- **TASK DETAILS**: From the data below, copy exactly the lines that lie between the one holding "Devonshire Village, 3K Real Estate (60, 1648)" and the one holding "October 2021 (32, 1096)", including both, and nothing more.

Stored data
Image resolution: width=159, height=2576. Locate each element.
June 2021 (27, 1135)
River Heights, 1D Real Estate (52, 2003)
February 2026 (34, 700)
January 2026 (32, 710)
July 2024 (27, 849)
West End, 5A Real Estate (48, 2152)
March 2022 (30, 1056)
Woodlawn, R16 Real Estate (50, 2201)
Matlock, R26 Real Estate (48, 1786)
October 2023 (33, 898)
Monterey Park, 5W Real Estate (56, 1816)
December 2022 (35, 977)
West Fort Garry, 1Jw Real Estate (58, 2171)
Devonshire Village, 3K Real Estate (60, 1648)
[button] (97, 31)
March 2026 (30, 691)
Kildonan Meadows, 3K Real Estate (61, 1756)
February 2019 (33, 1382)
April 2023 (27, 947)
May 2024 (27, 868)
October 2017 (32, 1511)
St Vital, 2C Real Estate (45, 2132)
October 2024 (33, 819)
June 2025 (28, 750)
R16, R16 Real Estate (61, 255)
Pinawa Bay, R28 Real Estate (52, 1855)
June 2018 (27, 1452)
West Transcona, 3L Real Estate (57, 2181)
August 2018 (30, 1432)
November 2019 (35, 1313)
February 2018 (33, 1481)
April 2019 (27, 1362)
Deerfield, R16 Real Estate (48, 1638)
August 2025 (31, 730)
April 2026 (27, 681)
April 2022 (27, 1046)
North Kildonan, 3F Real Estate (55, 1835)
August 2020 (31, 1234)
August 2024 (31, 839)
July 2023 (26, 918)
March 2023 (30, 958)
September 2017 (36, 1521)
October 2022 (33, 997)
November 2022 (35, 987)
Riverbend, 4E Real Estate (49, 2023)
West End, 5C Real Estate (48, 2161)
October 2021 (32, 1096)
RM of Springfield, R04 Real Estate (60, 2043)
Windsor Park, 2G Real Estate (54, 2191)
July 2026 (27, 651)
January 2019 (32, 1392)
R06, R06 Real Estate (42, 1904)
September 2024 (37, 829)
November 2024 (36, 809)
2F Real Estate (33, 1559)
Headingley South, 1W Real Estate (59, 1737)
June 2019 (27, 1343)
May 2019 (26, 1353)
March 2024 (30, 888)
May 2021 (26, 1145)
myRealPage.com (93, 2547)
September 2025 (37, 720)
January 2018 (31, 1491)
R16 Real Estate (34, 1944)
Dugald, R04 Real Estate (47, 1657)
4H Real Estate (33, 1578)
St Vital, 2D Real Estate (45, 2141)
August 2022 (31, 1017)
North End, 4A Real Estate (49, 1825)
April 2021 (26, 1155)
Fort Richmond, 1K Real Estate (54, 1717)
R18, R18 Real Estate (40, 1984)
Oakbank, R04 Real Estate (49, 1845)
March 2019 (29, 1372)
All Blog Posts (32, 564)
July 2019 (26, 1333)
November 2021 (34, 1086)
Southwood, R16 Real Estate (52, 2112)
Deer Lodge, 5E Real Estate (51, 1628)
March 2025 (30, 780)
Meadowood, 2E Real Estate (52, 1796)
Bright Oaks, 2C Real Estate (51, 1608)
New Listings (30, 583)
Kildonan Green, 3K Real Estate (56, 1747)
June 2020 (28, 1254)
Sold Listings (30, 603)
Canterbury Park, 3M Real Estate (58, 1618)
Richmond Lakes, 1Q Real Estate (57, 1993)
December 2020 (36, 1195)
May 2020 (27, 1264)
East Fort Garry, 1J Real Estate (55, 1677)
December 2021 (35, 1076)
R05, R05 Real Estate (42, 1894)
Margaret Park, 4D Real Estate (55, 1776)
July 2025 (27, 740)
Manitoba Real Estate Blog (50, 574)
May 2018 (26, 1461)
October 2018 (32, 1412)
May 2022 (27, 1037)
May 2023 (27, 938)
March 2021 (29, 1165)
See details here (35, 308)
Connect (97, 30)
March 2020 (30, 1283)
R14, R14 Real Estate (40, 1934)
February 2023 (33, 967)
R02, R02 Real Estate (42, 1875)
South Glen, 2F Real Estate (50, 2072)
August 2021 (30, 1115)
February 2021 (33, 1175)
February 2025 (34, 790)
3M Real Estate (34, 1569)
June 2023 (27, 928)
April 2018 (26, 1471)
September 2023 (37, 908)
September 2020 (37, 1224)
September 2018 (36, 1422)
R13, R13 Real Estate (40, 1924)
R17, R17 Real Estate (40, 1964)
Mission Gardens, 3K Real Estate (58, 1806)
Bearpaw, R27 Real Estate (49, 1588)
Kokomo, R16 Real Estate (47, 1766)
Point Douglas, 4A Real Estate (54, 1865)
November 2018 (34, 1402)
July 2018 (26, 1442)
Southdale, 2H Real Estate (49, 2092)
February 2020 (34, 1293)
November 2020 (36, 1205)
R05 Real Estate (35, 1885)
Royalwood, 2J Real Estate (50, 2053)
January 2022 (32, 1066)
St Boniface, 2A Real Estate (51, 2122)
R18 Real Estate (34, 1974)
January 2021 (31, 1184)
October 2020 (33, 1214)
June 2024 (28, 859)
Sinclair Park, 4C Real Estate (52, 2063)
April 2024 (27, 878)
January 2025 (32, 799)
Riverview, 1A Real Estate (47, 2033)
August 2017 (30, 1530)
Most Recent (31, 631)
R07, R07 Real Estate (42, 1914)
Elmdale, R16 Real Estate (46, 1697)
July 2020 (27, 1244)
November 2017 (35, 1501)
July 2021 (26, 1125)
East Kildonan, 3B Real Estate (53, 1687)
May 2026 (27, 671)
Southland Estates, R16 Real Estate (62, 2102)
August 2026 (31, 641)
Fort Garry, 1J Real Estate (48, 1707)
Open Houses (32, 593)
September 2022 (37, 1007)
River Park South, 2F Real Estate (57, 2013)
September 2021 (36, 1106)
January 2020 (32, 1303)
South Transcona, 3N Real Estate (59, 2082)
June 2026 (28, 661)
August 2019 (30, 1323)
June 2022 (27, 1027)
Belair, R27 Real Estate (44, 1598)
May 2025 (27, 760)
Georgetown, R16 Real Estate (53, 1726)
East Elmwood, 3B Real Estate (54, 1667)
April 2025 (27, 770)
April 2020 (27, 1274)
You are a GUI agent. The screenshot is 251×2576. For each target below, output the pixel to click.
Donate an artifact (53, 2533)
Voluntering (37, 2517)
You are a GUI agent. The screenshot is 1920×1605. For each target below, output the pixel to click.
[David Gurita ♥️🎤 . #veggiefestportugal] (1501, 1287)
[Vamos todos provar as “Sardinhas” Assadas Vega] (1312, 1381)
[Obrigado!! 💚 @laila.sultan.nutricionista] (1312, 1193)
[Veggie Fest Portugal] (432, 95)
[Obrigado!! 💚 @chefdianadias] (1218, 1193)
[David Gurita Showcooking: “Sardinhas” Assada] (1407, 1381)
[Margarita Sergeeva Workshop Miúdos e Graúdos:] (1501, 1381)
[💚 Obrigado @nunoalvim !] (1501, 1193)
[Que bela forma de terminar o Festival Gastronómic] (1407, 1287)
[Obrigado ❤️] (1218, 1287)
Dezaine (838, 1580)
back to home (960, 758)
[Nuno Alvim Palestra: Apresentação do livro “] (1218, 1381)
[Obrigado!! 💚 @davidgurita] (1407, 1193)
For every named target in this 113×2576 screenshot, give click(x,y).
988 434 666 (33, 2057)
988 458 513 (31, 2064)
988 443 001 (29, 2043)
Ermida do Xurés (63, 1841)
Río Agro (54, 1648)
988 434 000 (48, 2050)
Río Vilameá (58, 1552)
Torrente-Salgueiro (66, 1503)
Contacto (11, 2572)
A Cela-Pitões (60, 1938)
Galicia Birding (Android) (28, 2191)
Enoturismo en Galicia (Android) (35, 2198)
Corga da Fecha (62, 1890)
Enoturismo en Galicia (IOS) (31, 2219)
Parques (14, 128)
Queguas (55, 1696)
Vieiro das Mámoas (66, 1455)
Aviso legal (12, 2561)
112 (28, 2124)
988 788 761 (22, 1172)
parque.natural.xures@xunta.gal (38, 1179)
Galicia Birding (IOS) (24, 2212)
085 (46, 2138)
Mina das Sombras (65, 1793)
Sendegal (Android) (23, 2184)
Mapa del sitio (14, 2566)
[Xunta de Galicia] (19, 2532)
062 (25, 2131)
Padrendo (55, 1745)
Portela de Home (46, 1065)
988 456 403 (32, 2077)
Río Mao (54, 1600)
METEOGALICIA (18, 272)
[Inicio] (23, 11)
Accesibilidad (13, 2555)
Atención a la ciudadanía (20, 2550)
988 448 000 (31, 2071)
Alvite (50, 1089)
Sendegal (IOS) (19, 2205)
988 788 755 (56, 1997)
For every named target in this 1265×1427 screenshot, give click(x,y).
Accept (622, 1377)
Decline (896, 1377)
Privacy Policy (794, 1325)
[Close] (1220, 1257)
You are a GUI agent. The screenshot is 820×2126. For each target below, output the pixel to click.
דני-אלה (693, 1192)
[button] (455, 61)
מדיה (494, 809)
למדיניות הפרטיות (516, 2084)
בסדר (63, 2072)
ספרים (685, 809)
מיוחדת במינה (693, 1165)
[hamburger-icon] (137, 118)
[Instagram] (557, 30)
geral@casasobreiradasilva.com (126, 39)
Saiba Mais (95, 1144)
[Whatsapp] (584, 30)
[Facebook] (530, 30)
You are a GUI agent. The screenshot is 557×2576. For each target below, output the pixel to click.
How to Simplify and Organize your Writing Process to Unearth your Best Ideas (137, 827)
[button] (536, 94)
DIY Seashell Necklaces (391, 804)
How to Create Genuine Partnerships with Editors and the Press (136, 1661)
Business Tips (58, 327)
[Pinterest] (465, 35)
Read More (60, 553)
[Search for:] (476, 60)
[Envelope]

- **RESPONSE AREA**:
Devonshire Village, 3K Real Estate (60, 1648)
[button] (97, 31)
March 2026 (30, 691)
Kildonan Meadows, 3K Real Estate (61, 1756)
February 2019 (33, 1382)
April 2023 (27, 947)
May 2024 (27, 868)
October 2017 (32, 1511)
St Vital, 2C Real Estate (45, 2132)
October 2024 (33, 819)
June 2025 (28, 750)
R16, R16 Real Estate (61, 255)
Pinawa Bay, R28 Real Estate (52, 1855)
June 2018 (27, 1452)
West Transcona, 3L Real Estate (57, 2181)
August 2018 (30, 1432)
November 2019 (35, 1313)
February 2018 (33, 1481)
April 2019 (27, 1362)
Deerfield, R16 Real Estate (48, 1638)
August 2025 (31, 730)
April 2026 (27, 681)
April 2022 (27, 1046)
North Kildonan, 3F Real Estate (55, 1835)
August 2020 (31, 1234)
August 2024 (31, 839)
July 2023 (26, 918)
March 2023 (30, 958)
September 2017 (36, 1521)
October 2022 (33, 997)
November 2022 (35, 987)
Riverbend, 4E Real Estate (49, 2023)
West End, 5C Real Estate (48, 2161)
October 2021 (32, 1096)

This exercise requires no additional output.